40 miles running this week and I’ve only logged this many miles in a week once before. Everything else is going to be new territory for me in this plan. I’m still feeling really good considering my miles ramping up. But I could be doing more stretching, and more strength training. It was another week of no strength training and no cross-training on the bike.
I did take 7+ hours of a bike maintenance class at Pioneer Valley Bike School. Sure I don’t need to know right now how to take care of my bike, but I fit it in my schedule. I was the only student so this was all one-on-one time which was awesome.
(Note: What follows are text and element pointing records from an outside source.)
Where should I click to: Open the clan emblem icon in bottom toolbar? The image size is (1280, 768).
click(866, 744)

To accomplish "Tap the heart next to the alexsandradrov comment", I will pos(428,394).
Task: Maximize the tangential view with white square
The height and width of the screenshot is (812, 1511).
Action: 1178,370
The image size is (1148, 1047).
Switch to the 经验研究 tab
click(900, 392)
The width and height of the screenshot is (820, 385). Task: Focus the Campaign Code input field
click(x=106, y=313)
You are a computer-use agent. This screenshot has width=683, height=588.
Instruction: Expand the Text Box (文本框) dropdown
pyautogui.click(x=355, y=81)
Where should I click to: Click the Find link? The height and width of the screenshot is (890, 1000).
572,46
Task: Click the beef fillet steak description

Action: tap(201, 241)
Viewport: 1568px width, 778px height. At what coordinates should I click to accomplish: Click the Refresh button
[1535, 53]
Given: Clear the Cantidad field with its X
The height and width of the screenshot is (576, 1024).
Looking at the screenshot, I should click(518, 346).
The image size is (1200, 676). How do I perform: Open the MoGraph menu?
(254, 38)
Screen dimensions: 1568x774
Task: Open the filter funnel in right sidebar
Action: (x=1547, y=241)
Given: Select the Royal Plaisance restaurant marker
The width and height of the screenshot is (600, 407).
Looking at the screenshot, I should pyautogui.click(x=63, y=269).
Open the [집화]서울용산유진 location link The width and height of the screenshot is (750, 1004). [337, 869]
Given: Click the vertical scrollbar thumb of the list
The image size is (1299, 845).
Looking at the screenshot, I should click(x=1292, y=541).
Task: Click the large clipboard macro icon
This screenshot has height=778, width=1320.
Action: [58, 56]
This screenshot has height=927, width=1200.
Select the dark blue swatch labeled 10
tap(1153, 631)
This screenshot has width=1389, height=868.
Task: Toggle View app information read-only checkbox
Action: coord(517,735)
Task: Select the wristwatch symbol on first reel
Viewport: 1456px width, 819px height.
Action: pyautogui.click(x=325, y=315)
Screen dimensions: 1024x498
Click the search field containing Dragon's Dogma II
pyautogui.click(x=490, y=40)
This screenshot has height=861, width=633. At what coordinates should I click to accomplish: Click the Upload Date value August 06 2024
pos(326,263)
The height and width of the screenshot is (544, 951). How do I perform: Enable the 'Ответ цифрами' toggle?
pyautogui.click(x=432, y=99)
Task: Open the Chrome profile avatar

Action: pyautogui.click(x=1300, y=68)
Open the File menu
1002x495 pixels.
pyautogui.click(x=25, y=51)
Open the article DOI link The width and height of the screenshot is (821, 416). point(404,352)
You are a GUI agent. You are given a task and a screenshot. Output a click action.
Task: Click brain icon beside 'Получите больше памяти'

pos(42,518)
I worked on my old Novara hybrid which needed some work. I got new tires, replaced some cable housing, and basically learned how to take apart the bike and put it back together. I learned so much and I’m not sure how much I will retain. I’m hoping to get some basic tools and a repair stand soon and work on Bill’s bike which is the same as my hybrid. This will be a good test to see how much I really did learn.
Even though I didn’t get on my bike this past week, I did clean up Betty, installed the cadence sensor, and put it up on the trainer. Plus I figured out how to install the iPad on my handlebars.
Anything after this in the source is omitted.